BEGIN Document text
Probing a cluster and therefore detecting a cluster failure can be complex due to partial failures. Since RonDB contains multiple components, one can divide failures into different levels, increasing by severity:

  1. Management servers (MGMds) are down

    The management server is a lightweight process that does not persist state except for cluster configuration and cluster logs. Therefore, spinning it up again is very fast. However, whilst the MGMds are down, it is not possible to check whether (or at least which) the data nodes are working correctly.

  2. Query servers (e.g. MySQL servers) are down

    Query servers also tend to be stateless and therefore spinning them up again will usually take around 5-30s. This can increase significantly with many tables. Unavailable query servers render the cluster useless but do not define a cluster failure. Fortunately, it is possible to have many independent query servers running at the same time.

  3. All data nodes of one node group are down

    If this happens, all data nodes will go down. A data node persists its data to disk via the REDO log. If this is persisted across data node restarts, the data node can start up again. Spinning up a data node will take considerably more time than query servers since it needs to load data into memory.

  4. Data nodes are out of memory or disk space

    Generally, a data node will only use the memory that is allocated to it from the start. Therefore, the process should only ever be killed by the OS due to OOM at data node startup. However, this allocated memory may at some point not be enough anymore. The same concerns disk space. If this is the case, the database will become read-only. The cluster is therefore not down, but if scaling is not planned for, manual scaling of the cluster (allocating VMs, etc.) may take significant time. This in turn causes application downtime.

  5. Data is missing or inconsistent

    This is perhaps the most tricky scenario. It is also difficult to test for - if it occurs, it is a bug in RonDB. If running into this scenario, it is recommended to create a backup and restore the backup on a new cluster.

There are two basic methods to check if a cluster is operational: via the MySQL server or the RonDB management server (MGMd).

Probing order#

Generally, we want to be aware of partial failures across all of RonDB’s components. This can be done most effectively by running probes in the following order:

  1. Insert data via the MySQL Servers

    This is most likely done on the application level. If the data nodes are out of REDO log, we will receive an error code 410. This can be detected by an update query.
END Document text
Write the next part of the text on probing RonDB clusters, starting right after its last sentence. The listing after this comes from a different source.
BEGIN Listed entries
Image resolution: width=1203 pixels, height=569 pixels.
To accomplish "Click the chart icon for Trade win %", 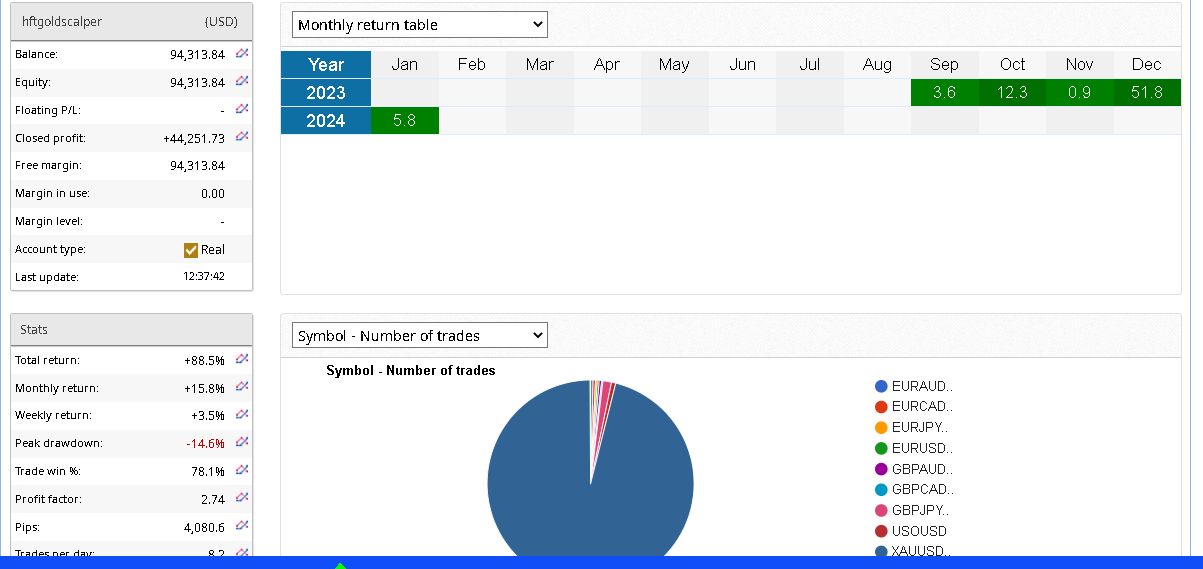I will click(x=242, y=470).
END Listed entries
BEGIN Listed entries
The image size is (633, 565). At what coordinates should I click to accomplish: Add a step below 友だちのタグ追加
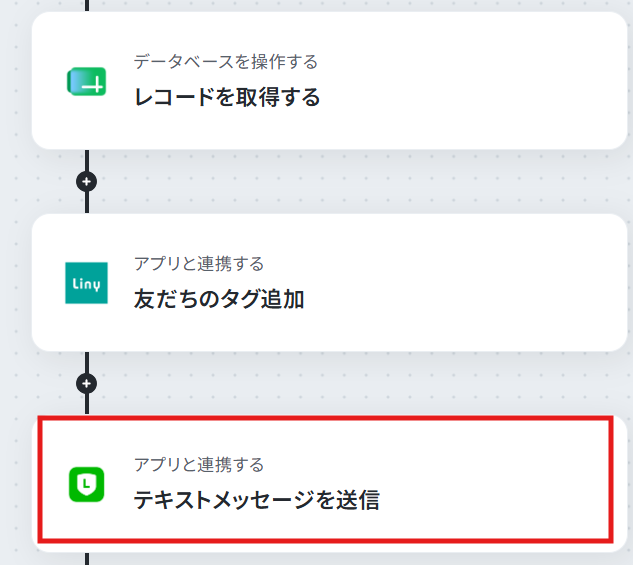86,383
END Listed entries
Answer to the exercise:
  2. Query MySQL servers for available data memory

    This can be done using the following query:

    SELECT node_id, resource_name, used, max
        FROM ndbinfo.resources WHERE resource_name = 'DATA_MEMORY'";
    

    This will first of all check whether the MySQL server is queryable. If not, one can try another MySQL server. The query will return the used and maximum/total data memory for each data node. Note that the unit is pages, whereby one page contains 32768 bytes. If the used memory is close to the maximum memory, we are running out of data memory for the given data node.

  3. Query MySQL server process status

    This can be done using the mysqldadmin binary:

    mysqldadmin -hlocalhost ping
    

    This will even return an exit code 0 if the MySQL server is running and no user or password is supplied (returning Access Denied).

  4. Check cluster status via RonDB management client

    The SHOW command in the RonDB management client reports cluster status as seen by the contacted management server.

    ndb_mgm> SHOW
    Cluster Configuration
    ---------------------
    [ndbd(NDB)] 2 node(s)
    id=1 @192.168.1.9 (RonDB-22.10.5, Nodegroup: 0, *)
    id=2 (not connected, accepting connect from 192.168.1.10)
    [ndb_mgmd(MGM)] 1 node(s)
    id=65 @192.168.1.8 (RonDB-22.10.5)
    id=66 @192.168.1.9 (RonDB-22.10.5)
    [mysqld(API)] 2 node(s)
    id=67 @192.168.1.9 (RonDB-22.10.5)
    id=68 @192.168.1.10 (RonDB-22.10.5)
    id=69 (not connected, accepting connect from 192.168.1.9)
    id=70 (not connected, accepting connect from 192.168.1.10)
    

    At least one data node (ndbmtd) per node group should be listed as connected for the cluster to be considered up. Otherwise, it’s down.

    As described earlier, the MGMd could be down as well. In this case, it is best to retry until this MGMd is up again (using the same hostname).